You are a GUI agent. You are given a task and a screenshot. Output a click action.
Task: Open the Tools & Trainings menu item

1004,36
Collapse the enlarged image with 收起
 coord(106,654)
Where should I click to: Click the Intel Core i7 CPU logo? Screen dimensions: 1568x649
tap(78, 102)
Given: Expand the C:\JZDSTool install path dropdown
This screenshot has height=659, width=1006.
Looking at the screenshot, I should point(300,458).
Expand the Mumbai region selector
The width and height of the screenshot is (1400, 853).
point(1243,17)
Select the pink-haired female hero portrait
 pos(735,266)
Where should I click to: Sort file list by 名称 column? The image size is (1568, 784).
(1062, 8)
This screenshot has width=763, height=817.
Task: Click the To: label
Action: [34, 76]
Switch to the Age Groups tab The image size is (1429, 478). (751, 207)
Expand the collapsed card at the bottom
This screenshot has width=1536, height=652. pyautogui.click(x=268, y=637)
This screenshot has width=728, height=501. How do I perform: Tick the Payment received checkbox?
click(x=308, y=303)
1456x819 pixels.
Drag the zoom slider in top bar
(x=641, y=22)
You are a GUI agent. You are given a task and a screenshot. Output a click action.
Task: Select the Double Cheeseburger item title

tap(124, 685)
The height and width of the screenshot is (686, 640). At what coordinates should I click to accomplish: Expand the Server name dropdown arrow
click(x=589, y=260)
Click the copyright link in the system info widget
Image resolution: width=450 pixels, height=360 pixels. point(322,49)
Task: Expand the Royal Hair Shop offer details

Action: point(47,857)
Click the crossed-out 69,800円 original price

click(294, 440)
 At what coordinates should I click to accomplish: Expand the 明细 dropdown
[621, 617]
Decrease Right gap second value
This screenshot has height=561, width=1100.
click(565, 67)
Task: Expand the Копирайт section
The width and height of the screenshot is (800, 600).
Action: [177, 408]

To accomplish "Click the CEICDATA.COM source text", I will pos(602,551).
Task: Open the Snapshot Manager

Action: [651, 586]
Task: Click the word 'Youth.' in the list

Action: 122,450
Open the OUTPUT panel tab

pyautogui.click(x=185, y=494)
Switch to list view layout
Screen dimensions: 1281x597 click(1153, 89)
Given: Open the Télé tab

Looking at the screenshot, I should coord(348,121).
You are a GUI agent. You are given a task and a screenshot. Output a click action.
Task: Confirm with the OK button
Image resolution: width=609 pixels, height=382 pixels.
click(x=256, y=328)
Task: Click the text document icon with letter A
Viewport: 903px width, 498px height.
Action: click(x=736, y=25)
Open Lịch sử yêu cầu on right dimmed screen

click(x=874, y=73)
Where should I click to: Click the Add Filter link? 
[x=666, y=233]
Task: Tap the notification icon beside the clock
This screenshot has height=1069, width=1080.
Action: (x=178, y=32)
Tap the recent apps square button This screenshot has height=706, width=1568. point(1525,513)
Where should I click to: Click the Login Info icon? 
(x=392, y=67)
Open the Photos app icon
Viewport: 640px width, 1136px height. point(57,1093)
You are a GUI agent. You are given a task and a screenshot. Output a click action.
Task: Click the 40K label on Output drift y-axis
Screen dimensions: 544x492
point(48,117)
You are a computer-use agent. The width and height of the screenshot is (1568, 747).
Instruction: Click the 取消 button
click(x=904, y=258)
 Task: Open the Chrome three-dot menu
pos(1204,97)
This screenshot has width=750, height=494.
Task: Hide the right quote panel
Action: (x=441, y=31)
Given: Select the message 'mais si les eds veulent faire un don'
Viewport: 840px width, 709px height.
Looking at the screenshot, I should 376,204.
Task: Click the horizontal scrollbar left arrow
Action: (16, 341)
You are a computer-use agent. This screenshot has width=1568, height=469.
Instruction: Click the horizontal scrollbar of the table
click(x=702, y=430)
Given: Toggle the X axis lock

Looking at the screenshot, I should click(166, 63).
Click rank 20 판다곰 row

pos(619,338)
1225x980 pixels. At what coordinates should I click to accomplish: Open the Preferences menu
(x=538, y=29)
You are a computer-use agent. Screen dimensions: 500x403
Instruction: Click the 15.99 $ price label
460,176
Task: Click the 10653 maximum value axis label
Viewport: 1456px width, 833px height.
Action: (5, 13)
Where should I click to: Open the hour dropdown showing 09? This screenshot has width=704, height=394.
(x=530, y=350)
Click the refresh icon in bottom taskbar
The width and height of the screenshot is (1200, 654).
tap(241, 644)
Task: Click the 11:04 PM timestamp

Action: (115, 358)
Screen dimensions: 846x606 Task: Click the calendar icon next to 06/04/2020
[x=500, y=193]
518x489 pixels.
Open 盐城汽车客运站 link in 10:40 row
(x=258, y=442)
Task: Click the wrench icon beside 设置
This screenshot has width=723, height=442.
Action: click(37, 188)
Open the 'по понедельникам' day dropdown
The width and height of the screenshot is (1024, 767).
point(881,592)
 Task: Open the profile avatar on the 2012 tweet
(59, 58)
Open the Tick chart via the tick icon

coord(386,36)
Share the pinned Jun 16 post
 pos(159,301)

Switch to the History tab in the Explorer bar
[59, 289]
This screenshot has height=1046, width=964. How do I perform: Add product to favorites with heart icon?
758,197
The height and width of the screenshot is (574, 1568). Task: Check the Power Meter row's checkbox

**********

▶ **EXERCISE GOAL**
Copy every line of the listing that contains the word "beside".

▶ **COMPLETED EXERCISE**
Task: Tap the notification icon beside the clock
Task: Click the wrench icon beside 设置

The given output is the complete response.